Tuesday, October 5, 2010

Did Not Like Comedic Video by Italian Comedian: If wee had an Italian President from NJ

Tags: Stereotyping American-Italians Not Funny. Comedic Video? White Americans Lost Its Mind? Michael Parenti

Kawakami: I didn't know we had Italian comedians. I normally don't watch Mafia shows on TV, even Sopranos.


For reasons I don't understand, American-Italian politicians tend to be Far Right Wing. The Cuomo Family is an outstanding exception.


I did not find him funny and did not even crack a smile because it stereotyped New Jersey Italians. Link: Bottom of Page.


This article in the current Village Voice explains what is happening quite well in a long article. Jim



White America Has Lost Its Mind

By Steven Thrasher Village Voice Wednesday, Sep 29 2010


About 12:01 on the afternoon of January 20, 2009, the white American mind began to unravel. Will someone please throw a butterfly net over Palin, Limbaugh, Beck, DeLay, and Schlessinger? It had been a pretty good run up to that point. The brains of white folks had been humming along cogently for near on 400 years on this continent, with little sign that any serious trouble was brewing.

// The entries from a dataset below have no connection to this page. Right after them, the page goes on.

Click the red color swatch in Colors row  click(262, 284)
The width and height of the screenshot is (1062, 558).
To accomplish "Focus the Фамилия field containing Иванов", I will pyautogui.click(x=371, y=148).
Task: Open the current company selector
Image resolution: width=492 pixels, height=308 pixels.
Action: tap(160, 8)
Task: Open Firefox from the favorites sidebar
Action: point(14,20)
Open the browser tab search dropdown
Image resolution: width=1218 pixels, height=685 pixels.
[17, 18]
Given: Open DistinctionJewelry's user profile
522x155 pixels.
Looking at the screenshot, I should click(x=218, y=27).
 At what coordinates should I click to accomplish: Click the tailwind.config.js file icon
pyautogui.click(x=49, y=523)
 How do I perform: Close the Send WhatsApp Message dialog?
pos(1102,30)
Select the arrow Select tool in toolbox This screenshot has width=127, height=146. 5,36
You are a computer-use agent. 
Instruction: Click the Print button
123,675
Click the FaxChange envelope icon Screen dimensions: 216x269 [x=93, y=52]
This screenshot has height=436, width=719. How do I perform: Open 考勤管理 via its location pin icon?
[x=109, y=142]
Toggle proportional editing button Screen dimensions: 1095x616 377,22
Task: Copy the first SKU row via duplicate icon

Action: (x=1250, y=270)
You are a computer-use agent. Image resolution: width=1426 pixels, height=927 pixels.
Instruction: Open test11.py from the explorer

White people, after all, had managed to invent a spiffy new form of self-government so that all white men (and, eventually, women) could have a say in how white people were taxed and governed. White minds had also nearly universally occupied just about every branch of that government and, for more than two centuries, had kept sole possession of the leadership of its executive branch (whose parsonage, after all, is called the White House).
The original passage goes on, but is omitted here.